**Task to complete**
Exactly as written, write out the lines below from the first to the one containing "Given: Click the", inclusive. Pictures do not belong in the copy.
# # #
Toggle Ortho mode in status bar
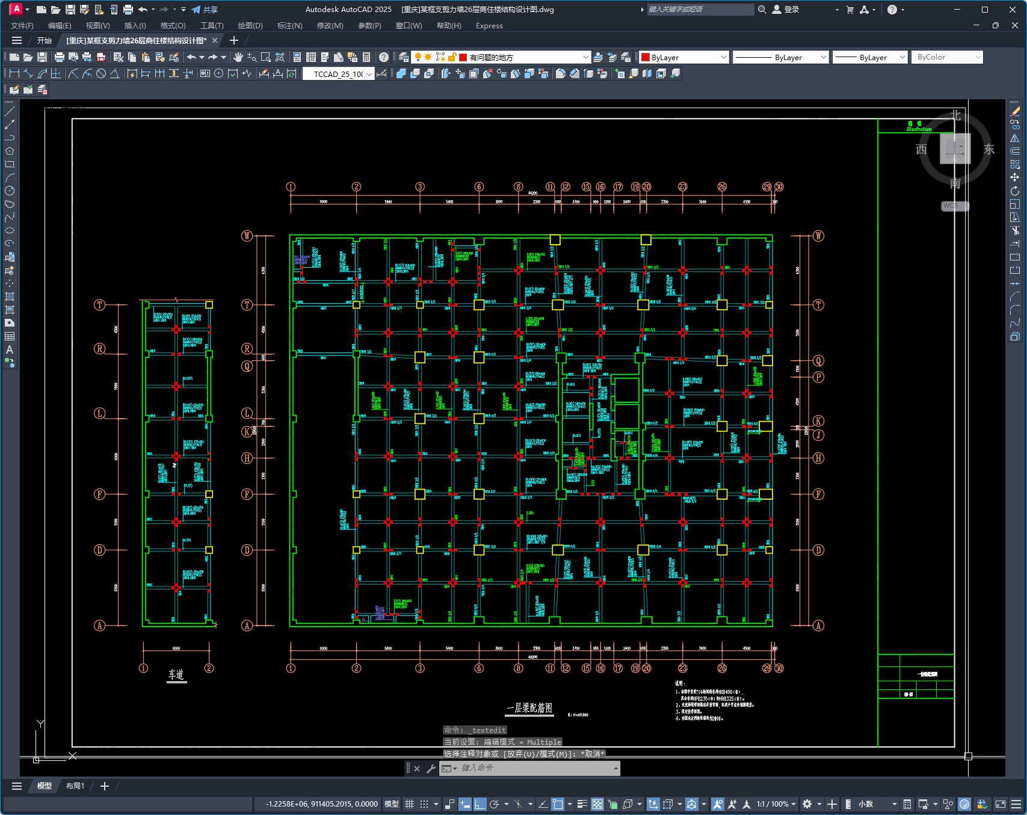 pos(480,804)
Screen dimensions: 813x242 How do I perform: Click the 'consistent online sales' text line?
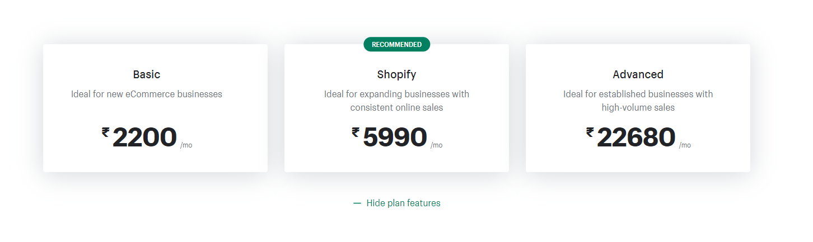point(396,107)
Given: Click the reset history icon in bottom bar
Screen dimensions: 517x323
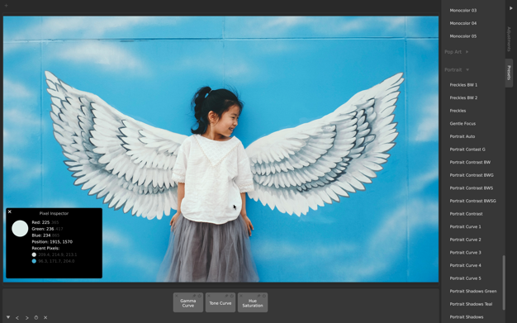Looking at the screenshot, I should (36, 318).
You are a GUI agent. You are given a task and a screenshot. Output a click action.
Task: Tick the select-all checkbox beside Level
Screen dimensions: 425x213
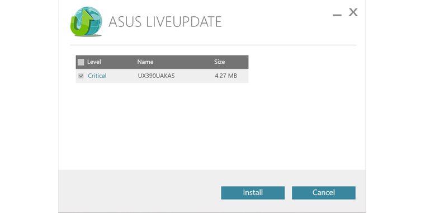(x=81, y=62)
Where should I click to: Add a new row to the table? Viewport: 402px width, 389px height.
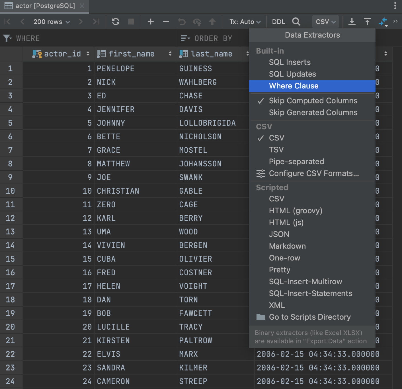point(151,21)
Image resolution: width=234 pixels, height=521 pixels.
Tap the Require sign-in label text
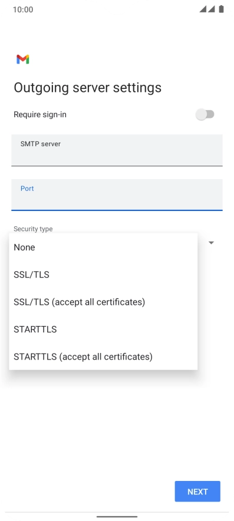coord(40,115)
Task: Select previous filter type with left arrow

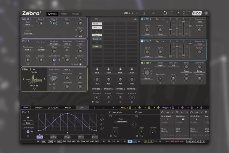Action: pyautogui.click(x=24, y=80)
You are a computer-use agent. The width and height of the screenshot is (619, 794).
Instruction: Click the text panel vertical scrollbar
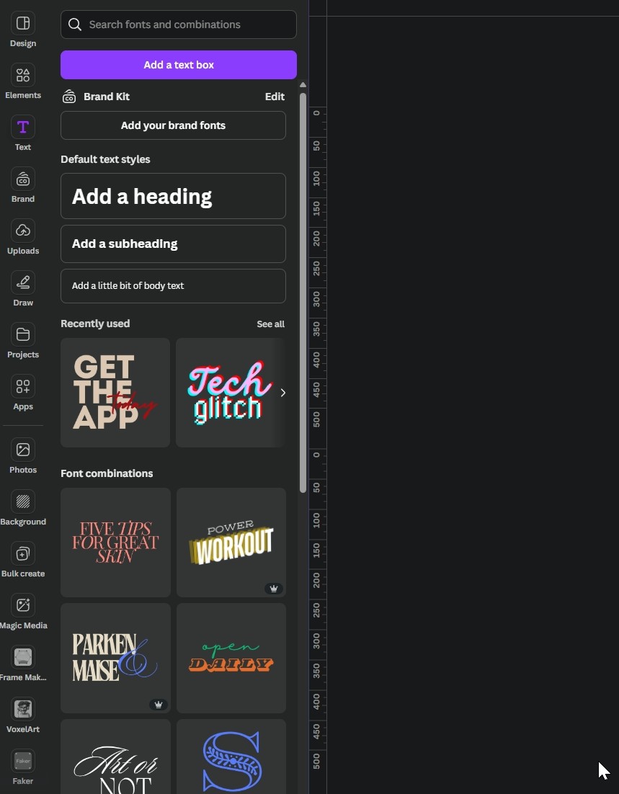(x=303, y=288)
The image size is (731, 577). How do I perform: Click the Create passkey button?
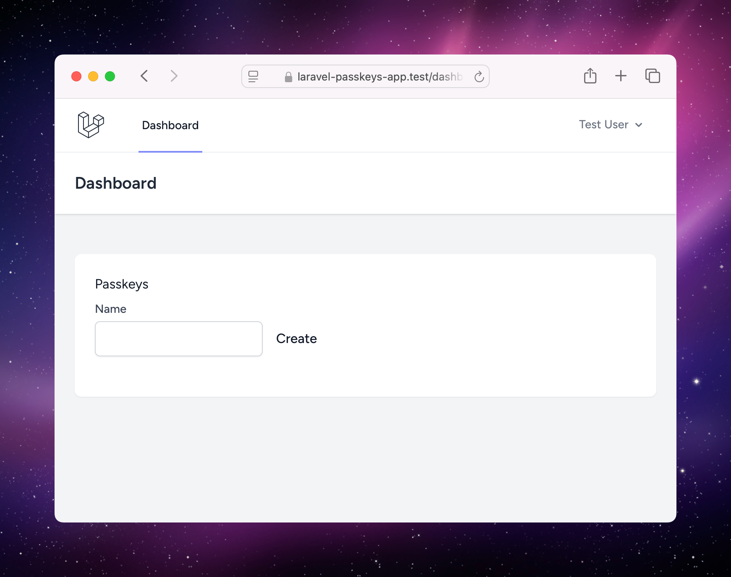point(296,339)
# # #
**Written answer**
Toggle Ortho mode in status bar
 pos(480,804)
Screen dimensions: 813x242 How do I perform: Click the 'consistent online sales' text line?
point(396,107)
Given: Click the reset history icon in bottom bar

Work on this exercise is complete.